Il suo debutto coreografico fu al Kirov di Leningrado con Il fiore di pietra (1957, poi a Mosca nel 1959) e La leggenda dell’amore, nel 1959 e al Bolshoi due anni dopo, poi rielaborata nel 1982. Fu quest’ultimo un successo un po’ paradossale, che sembrava contrastare con la società moscovita in cui si muovevano le idee che si sarebbero affermate poco dopo con l’arrivo al potere di Mikhail Gorbaciov e con la “perestroika”. La “glasnost”, la nuova chiarezza della vita pubblica, si faceva largo infatti dopo i decenni della tenebrosa e grandiosa costruzione politica e sociale sovietica; decenni in cui (e qui sta il paradosso) si era affermata proprio l’opera di Grigorovich!..
Oltre a quanto si è detto sulla forza delle masse in scena, lo stile del coreografo è chiaro e riconoscibile, dalle sue opere giovanili fino alle più recenti. Anzitutto, emerge l’intenzione “sinfonista” profonda, ma sempre intrinsecamente danzata, eludendo la pantomima descrittiva e cercando una forma basicamente ritmica e musicale per ogni espressione poetica.
Ai titoli citati possiamo aggiungere Ivan il Terribile (1975 al Bolshoi e 1976 all’Opéra di Parigi), Don Chisciotte (1982, Copenhagen); a Mosca Raymonda (1984), Giselle (1987); La Bayadère (1992); Le Corsaire (1994). Da segnare la data del 9 marzo 1995: quel giorno Grigorovich prese l’uscita artisti del teatro, rimosso dall’incarico di direttore del balletto; ma rientrò diversi anni più tardi dalla porta principale, chiamato a salvare la programmazione e il favore del pubblico moscovita che lo reclamava a gran voce.
Yuri Grigorovich è stato direttore del Balletto del Teatro Bolshoi di Mosca, in diverse fasi, dal 1964 al 1995. Dopo di lui, si sono succeduti Vladimir Vassiliev, nel quinquennio seguente (e il grande danzatore, “mito vivente” del Bolshoi, per un breve periodo è stato anche direttore generale del teatro), Boris Akimov, il coreografo Alexei Ratmansky, Yuri Burlaka, poi Serghei Filin fino al 2016, quando è stato nominato Makhar Vaziev (proveniente dalla direzione del Balletto del Mariinsky di San Pietroburgo e poi di quello della Scala di Milano).

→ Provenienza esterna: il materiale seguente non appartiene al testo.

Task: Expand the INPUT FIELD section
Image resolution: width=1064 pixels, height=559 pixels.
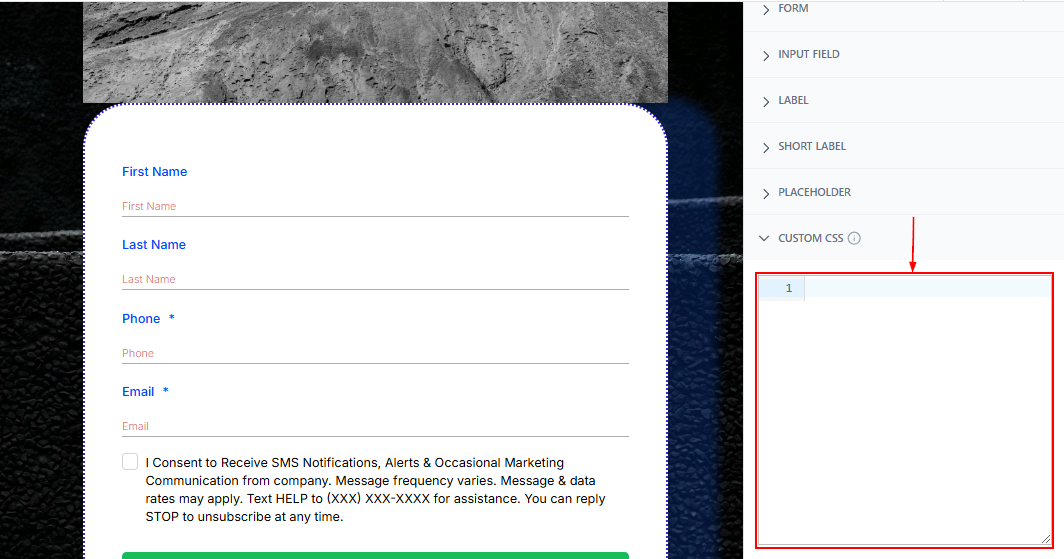Action: click(x=808, y=55)
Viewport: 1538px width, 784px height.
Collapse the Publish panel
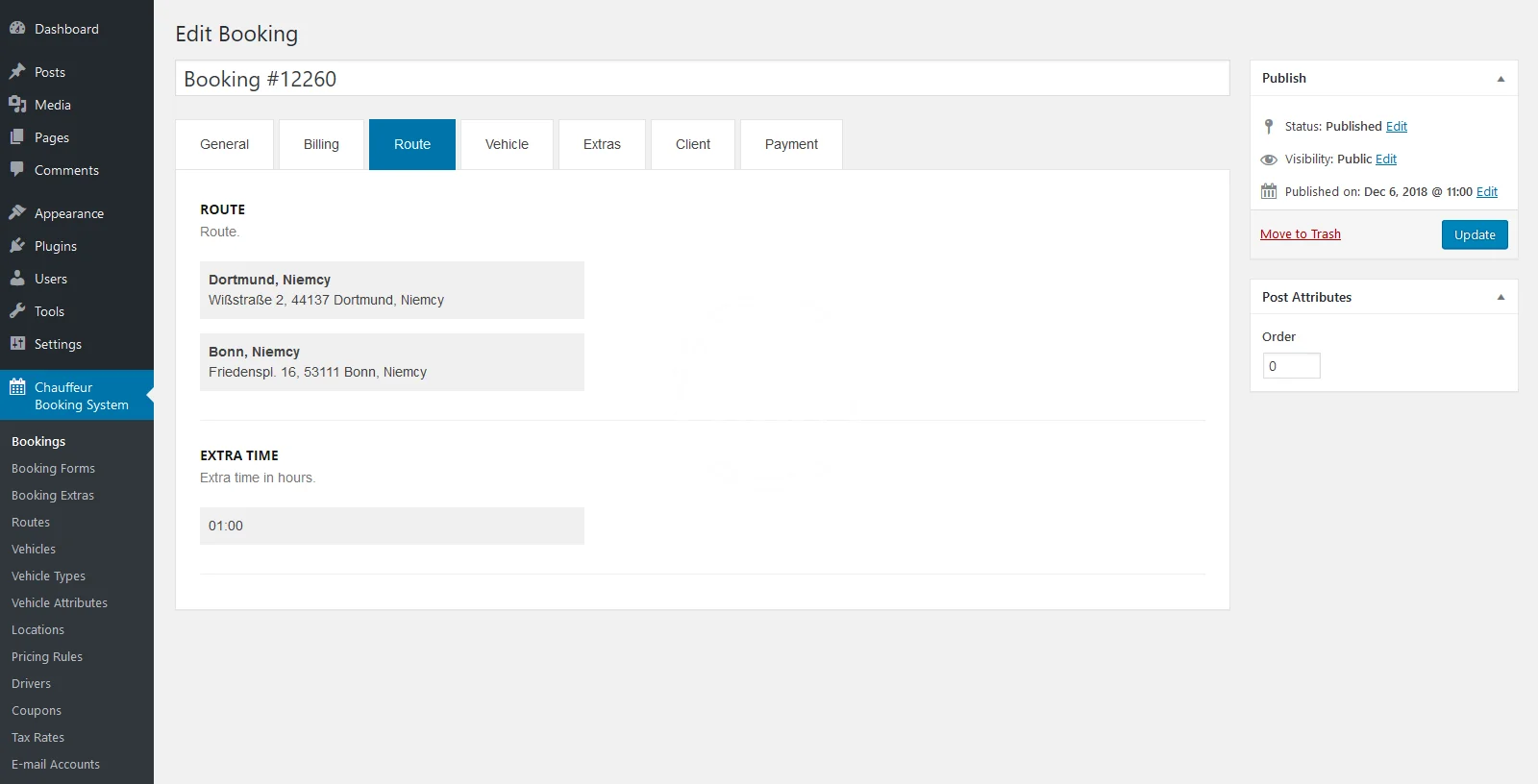1501,79
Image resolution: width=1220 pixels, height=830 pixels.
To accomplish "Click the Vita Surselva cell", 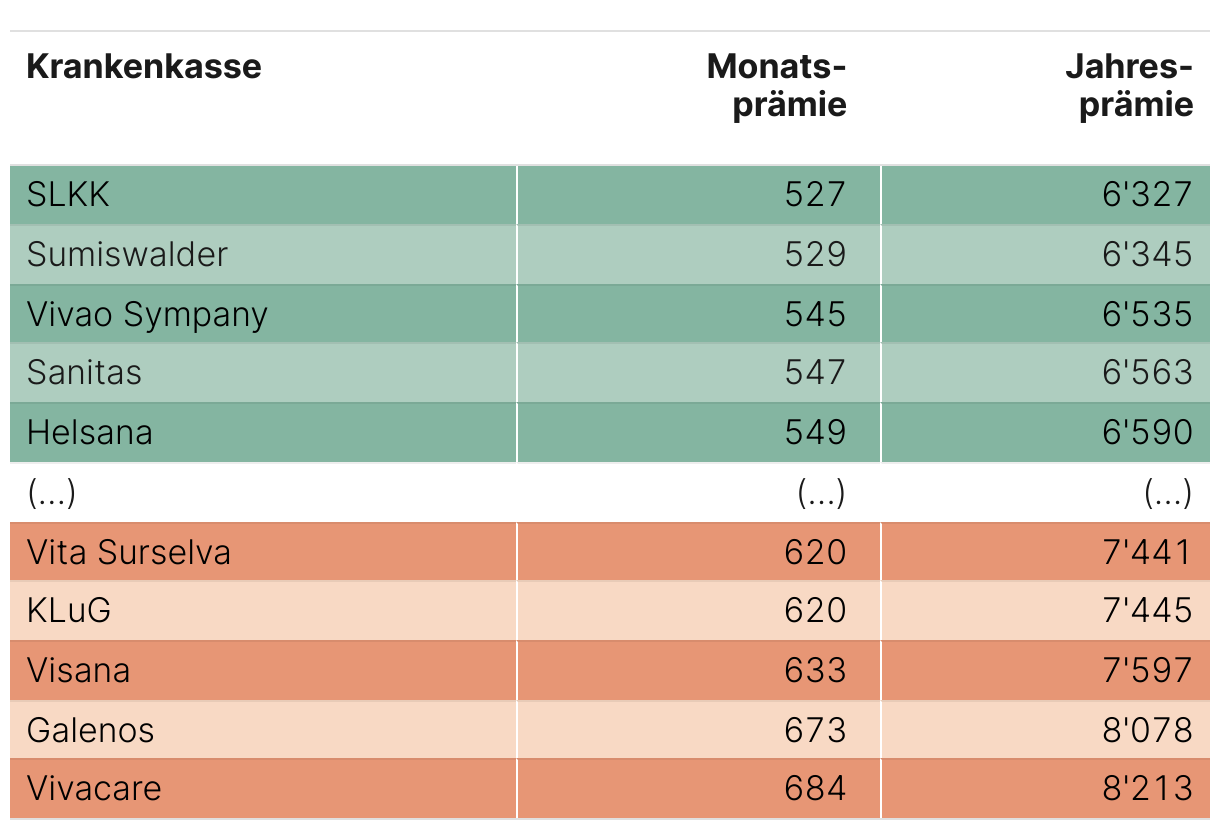I will click(129, 552).
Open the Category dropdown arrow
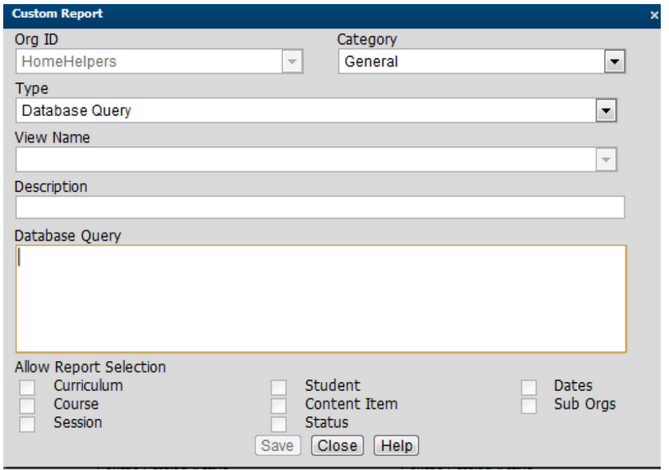Image resolution: width=669 pixels, height=470 pixels. (x=614, y=62)
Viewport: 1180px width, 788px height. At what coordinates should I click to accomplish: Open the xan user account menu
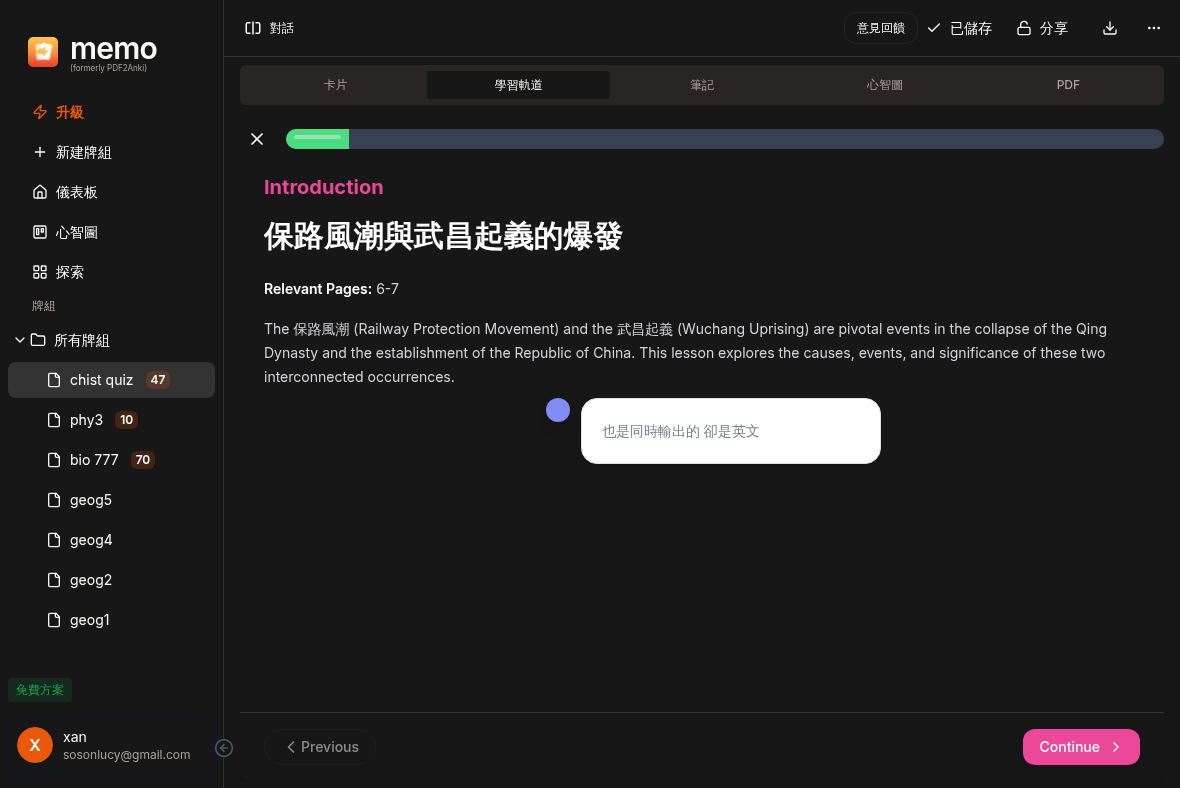coord(105,745)
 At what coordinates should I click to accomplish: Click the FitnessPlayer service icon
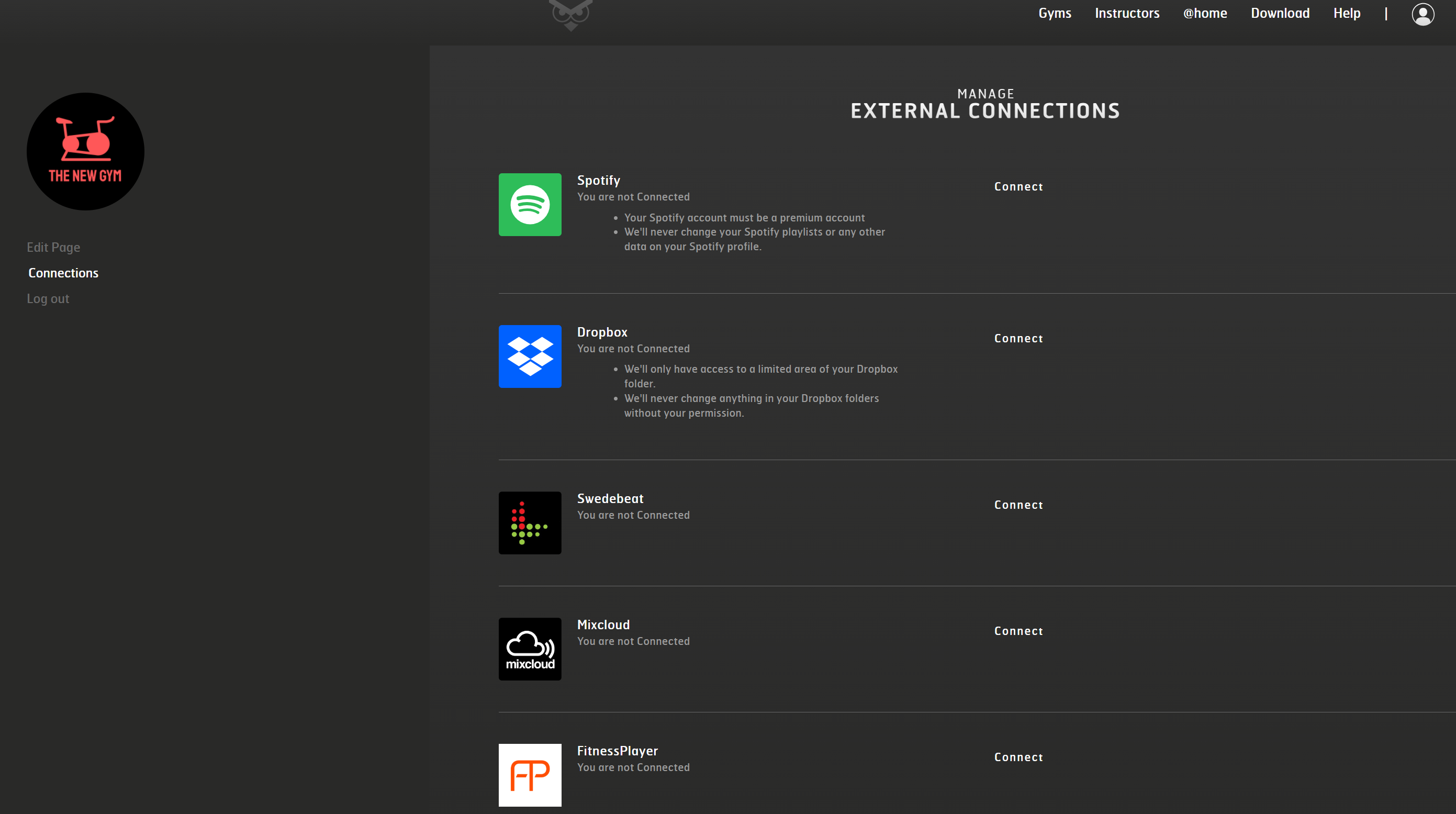click(530, 775)
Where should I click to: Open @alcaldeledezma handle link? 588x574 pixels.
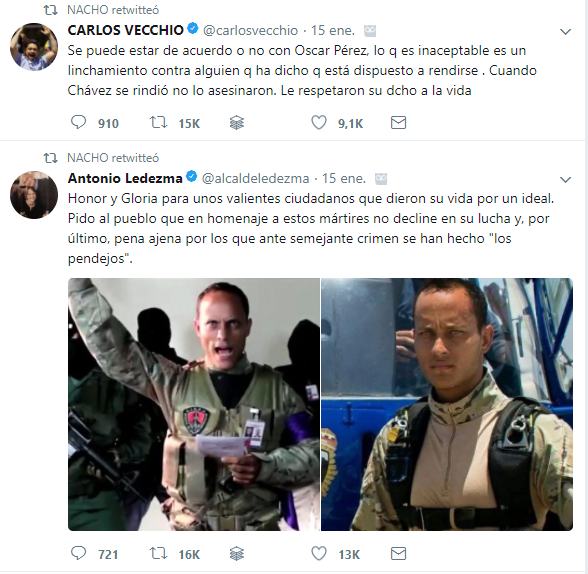coord(255,178)

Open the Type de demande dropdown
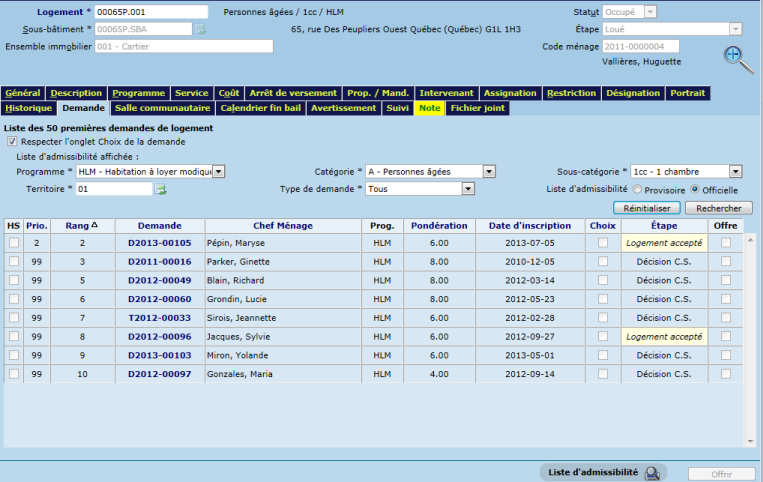point(467,188)
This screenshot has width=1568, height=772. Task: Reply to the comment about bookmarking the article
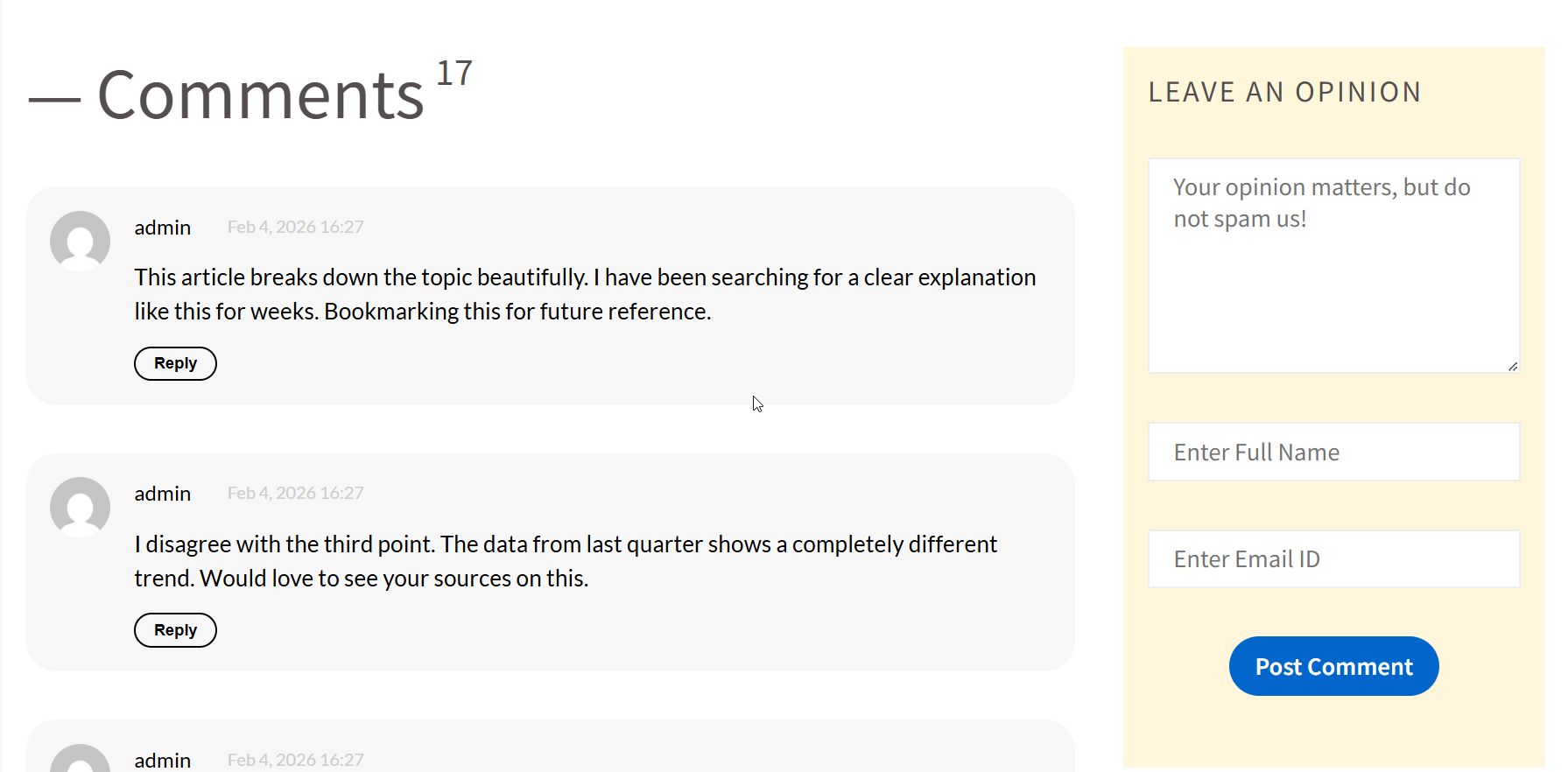point(175,363)
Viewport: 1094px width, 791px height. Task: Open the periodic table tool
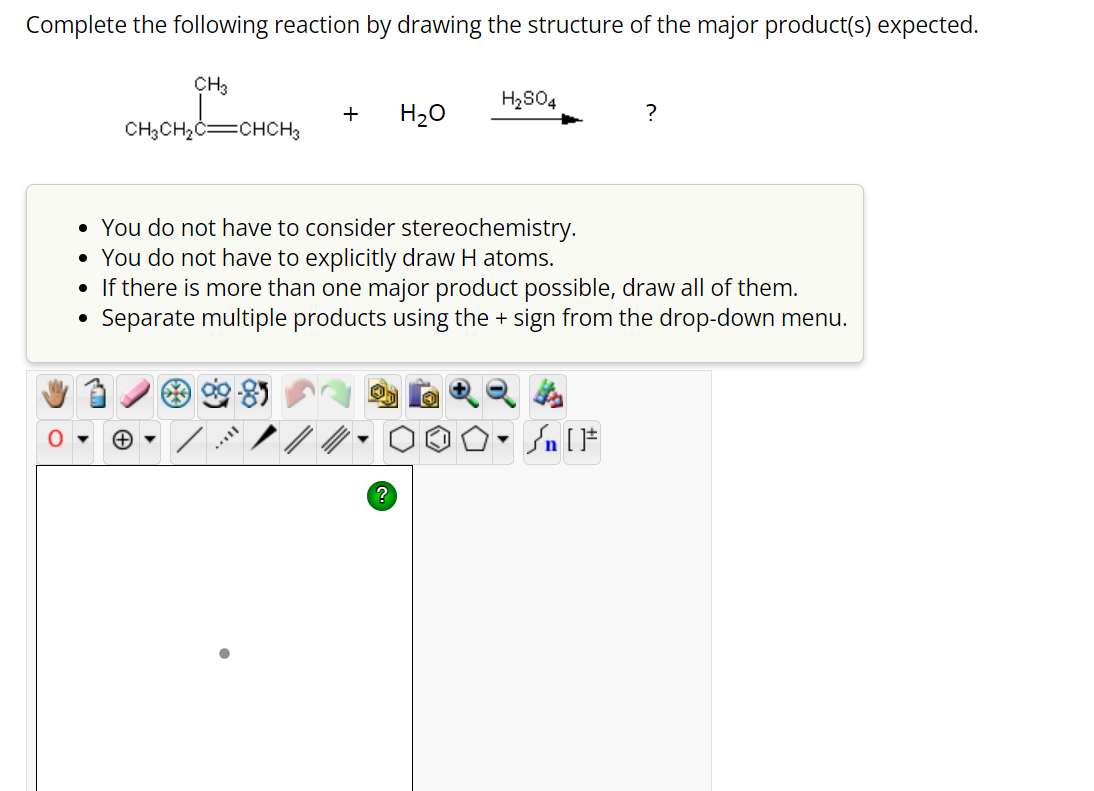[545, 395]
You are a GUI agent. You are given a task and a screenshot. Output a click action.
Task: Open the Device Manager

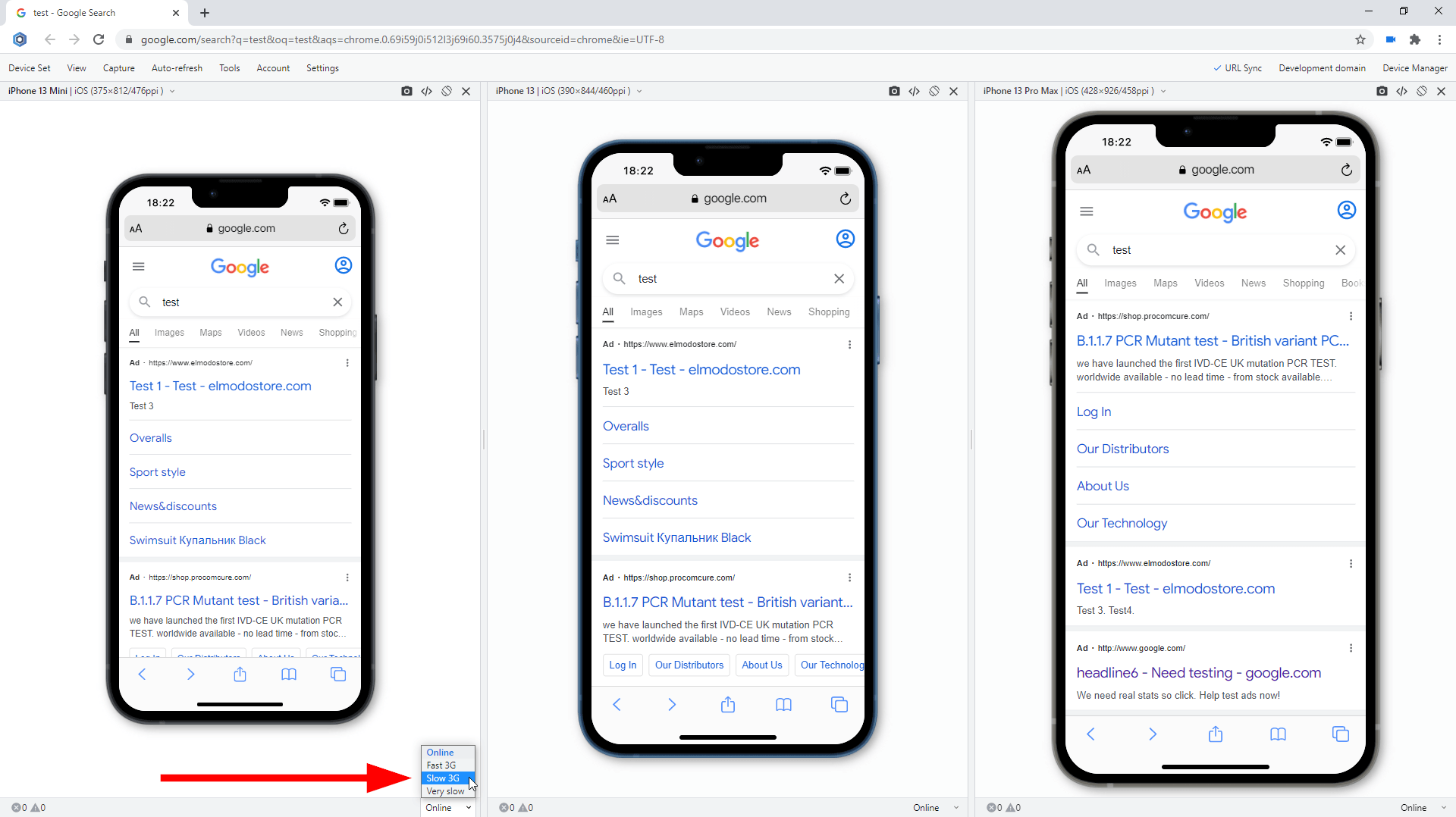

In un’intervista al Financial Times dell’anno scorso: «L’era sovietica è terminata – ha sentenziato Vaziev dallo stesso trono occupato per trent’anni da Grigorovich – ma dobbiamo trarre il meglio da quell’epoca, quel che era ben fatto e che ancor oggi ha valore, e andare avanti». Evidentemente, anche per lui il lavoro del suo ormai lontano predecessore fa parte di quel che era ben fatto, e soprattutto di quel che ha ancora valore… E aggiungeva: «Nell’arte, io non sono democratico». Proprio come Grigorovich.
Dopo Mosca, Yuri Grigorovich ha traslocato a Krasnodar, nella Russia meridionale, dove lo stato gli ha permesso di ampliare a sua misura la compagnia di balletto esistente, portandola a 110 danzatori, coi quali ha aggiornato e messo in scena i suoi L’età dell’oro, Il lago dei cigni, La Bayadère e Raymonda. Nel 2010 è tornato trionfalmente al Bolshoi con una ripresa del suo Romeo e Giulietta.
Ormai anziano, non ha però mai mancato di occuparsi anche del Prix Benois de la Danse, di cui è fondatore e presidente, aiutato dalle sue fedeli Regina Nikiforova e Nina Kudriavtseva-Loory.
Le sue opere, spesso in versioni rielaborate da lui stesso, sono tuttora l’ampio fondamento del repertorio di balletto della gran casa moscovita; scelta forse conservatrice ma saggia, che dà ossigeno continuo alla compagnia.